Pela proposta, que teria sido feita pela Autoridade Palestina em 2008, os palestinos cederiam em sua reivindicação por Jerusalém Oriental e receberiam em troca terras no norte do vale do Jordão, no sul do Monte Hebron e ao leste da Faixa de Gaza. Negociadores palestinos teriam proposto ainda a criação um comitê internacional para administrar os locais sagrados para o islamismo em Jerusalém e a limitação a 100 mil no número de refugiados palestinos autorizados a retornar a Israel num prazo de dez anos.

Ainda de acordo com os documentos, o negociador-chefe palestino, Saeb Erekat, teria sugerido a criação de "um comitê ou uma autoridade criada para as decisões" sobre a Esplanda das Mesquitas ou Monte do Templo - local importante tanto para muçulmanos como judeus. Os documentos dão a entender que questões cruciais para os palestinos poderiam ter sido negociadas sem consulta da população palestina.

'Monte de mentiras'

Em entrevista concedida à Al-Jazeera na noite de domingo, Erekat foi veemente ao rechaçar a veracidade dos documentos: "Se tivéssemos cedido na questão dos refugiados e feito tais concessões, por que Israel não teria assinado um acordo de paz?", questionou Erekat. O presidente palestino, Mahmmoud Abbas, declarou que os países árabes estão a par de todos os passos nas negociações com Israel. "A Autoridade Palestina não esconde nada", disse Abbas. Outros negociadores palestinos ainda afirmaram que parte dos documentos foram fabricados, "como parte de uma incitação contra a liderança da Autoridade Palestina".
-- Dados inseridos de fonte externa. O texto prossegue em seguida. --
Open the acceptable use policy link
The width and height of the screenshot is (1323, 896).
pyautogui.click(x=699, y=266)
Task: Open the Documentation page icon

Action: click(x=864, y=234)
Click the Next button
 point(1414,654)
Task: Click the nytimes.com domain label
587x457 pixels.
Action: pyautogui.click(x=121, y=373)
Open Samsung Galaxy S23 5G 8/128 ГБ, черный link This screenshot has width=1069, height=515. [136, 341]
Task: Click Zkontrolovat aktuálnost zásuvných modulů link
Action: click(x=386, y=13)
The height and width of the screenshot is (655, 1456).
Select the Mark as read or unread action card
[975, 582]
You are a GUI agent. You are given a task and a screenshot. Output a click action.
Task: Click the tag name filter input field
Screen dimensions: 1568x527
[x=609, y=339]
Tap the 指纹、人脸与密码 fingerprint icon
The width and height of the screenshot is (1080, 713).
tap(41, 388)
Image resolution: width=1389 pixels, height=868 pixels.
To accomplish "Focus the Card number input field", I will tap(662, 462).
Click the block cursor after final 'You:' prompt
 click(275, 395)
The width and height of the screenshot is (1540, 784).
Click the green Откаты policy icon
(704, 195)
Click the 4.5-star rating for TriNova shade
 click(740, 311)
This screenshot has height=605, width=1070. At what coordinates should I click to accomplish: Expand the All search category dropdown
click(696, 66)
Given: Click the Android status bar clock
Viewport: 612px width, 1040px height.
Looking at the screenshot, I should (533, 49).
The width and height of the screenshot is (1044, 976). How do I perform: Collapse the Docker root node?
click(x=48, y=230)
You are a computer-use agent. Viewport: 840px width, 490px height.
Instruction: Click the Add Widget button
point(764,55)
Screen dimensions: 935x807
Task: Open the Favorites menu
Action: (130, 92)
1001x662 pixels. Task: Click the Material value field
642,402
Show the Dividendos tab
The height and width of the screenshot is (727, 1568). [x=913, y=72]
O porta-voz do grupo Hamas Sami Abu Zuhri afirmou que os documentos mostrariam "o nível do envolvimento da Autoridade do Fatah nas tentativas de liquidar a causa palestina, particularmente na questão de Jerusalém e dos refugiados, e seu envolvimento contra a resistência na Cisjordânia e na Faixa de Gaza".

Já do lado israelense, antigos funcionários do gabinete de Ehud Olmert - primeiro-ministro de Israel quando essas propostas teriam sido feitas - disseram que há "muitas imprecisões" nos documentos vazados. Outras fontes israelenses envolvidas nas negociações também rechaçaram a maioria dos vazamentos.

Segundo analistas, os documentos vazados podem enfraquecer a posição do presidente Abbas e eventualmente fortalecer o Hamas, que controla a Faixa de Gaza desde 2007, e disputa com o Fatah, partido do presidente Abbas, a liderança da Autoridade Palestina. A Al-Jazeera anunciou que vai liberar as centenas de documentos a que teve acesso ao longo desta semana.

As negociações de paz entre Israel e palestinos estão suspensas há vários meses, por causa da recusa de Israel em atender ao pedido palestino e americano de interromper as construções em assentamentos nas áreas ocupadas.